● About this task
Pull every line holding the string "with" from the records below.

● Source information

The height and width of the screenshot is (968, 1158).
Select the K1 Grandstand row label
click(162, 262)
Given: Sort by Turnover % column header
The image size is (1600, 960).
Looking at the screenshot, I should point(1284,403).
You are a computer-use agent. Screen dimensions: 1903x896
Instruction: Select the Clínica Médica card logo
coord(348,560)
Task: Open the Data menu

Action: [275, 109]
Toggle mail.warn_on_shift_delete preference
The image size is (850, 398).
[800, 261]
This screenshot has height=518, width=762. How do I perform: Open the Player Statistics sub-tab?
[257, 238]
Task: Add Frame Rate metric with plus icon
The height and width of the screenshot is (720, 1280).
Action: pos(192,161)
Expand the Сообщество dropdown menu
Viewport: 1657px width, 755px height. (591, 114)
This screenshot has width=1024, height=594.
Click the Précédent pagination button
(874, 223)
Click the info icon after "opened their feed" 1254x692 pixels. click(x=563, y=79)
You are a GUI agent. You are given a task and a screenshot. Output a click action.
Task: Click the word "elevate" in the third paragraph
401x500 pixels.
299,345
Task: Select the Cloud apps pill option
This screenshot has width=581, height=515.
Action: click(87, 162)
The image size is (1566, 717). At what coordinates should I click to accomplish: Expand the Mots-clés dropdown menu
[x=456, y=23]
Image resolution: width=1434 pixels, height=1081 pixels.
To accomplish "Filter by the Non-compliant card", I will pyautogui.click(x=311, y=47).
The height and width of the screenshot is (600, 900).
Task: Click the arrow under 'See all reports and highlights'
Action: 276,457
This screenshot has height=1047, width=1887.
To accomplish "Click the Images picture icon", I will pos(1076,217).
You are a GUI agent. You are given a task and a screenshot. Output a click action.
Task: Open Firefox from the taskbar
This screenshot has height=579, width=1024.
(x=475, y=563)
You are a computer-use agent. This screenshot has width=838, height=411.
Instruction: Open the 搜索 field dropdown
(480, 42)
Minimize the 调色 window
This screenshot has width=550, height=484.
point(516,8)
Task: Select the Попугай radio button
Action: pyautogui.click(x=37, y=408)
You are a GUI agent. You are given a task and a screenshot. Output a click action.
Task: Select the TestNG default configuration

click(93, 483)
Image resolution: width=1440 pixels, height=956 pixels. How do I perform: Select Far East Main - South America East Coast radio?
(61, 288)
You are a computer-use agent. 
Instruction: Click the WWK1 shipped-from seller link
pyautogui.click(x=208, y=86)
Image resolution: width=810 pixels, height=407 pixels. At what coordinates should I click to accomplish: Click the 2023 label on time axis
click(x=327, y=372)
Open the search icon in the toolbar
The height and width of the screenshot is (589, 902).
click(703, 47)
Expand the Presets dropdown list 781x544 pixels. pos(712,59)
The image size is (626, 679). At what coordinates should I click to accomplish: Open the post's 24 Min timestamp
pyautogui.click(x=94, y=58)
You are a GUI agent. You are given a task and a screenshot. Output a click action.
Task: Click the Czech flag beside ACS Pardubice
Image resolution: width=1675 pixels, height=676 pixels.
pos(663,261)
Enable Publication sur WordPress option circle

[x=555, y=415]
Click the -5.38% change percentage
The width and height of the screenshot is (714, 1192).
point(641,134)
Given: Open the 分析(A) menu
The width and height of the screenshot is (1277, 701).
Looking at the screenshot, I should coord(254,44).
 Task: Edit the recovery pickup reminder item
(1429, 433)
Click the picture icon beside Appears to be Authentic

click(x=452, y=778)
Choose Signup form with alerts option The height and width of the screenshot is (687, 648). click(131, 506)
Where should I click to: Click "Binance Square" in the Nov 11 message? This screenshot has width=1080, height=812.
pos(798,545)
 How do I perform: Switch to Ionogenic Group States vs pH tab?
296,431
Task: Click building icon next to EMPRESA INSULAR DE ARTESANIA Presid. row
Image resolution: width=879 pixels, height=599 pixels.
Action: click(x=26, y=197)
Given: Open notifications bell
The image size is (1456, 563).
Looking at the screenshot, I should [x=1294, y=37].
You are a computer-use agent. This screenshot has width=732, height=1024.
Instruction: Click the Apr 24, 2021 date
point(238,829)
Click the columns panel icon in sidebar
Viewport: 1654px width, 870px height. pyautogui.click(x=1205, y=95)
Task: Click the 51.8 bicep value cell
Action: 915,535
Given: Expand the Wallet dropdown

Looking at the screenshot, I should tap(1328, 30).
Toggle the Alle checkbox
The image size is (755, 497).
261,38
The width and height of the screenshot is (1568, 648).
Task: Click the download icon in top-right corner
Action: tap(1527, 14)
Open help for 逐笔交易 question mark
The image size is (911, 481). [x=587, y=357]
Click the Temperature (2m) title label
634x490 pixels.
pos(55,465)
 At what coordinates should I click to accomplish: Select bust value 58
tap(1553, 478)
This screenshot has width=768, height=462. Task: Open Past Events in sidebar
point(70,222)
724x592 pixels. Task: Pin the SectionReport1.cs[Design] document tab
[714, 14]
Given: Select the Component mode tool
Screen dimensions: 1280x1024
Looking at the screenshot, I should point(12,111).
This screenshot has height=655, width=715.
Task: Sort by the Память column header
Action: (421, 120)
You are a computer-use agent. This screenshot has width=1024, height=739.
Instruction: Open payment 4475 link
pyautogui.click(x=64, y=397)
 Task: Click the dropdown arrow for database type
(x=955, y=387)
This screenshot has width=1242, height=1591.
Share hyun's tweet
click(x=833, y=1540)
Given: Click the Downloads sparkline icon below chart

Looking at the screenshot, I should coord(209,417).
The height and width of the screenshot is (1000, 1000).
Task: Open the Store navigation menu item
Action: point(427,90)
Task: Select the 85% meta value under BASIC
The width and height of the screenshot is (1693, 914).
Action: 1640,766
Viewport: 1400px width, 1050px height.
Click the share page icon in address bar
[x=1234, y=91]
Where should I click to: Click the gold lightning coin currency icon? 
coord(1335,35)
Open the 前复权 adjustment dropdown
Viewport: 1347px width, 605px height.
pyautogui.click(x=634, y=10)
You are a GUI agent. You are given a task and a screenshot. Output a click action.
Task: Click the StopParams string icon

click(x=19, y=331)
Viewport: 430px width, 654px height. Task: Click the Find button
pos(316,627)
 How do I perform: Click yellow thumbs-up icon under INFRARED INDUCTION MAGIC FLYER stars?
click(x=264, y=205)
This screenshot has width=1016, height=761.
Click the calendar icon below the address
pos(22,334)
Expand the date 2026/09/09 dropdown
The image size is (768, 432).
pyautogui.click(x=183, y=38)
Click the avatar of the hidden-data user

● Answer below
Task: Add Frame Rate metric with plus icon
Choose Signup form with alerts option The height and width of the screenshot is (687, 648). click(131, 506)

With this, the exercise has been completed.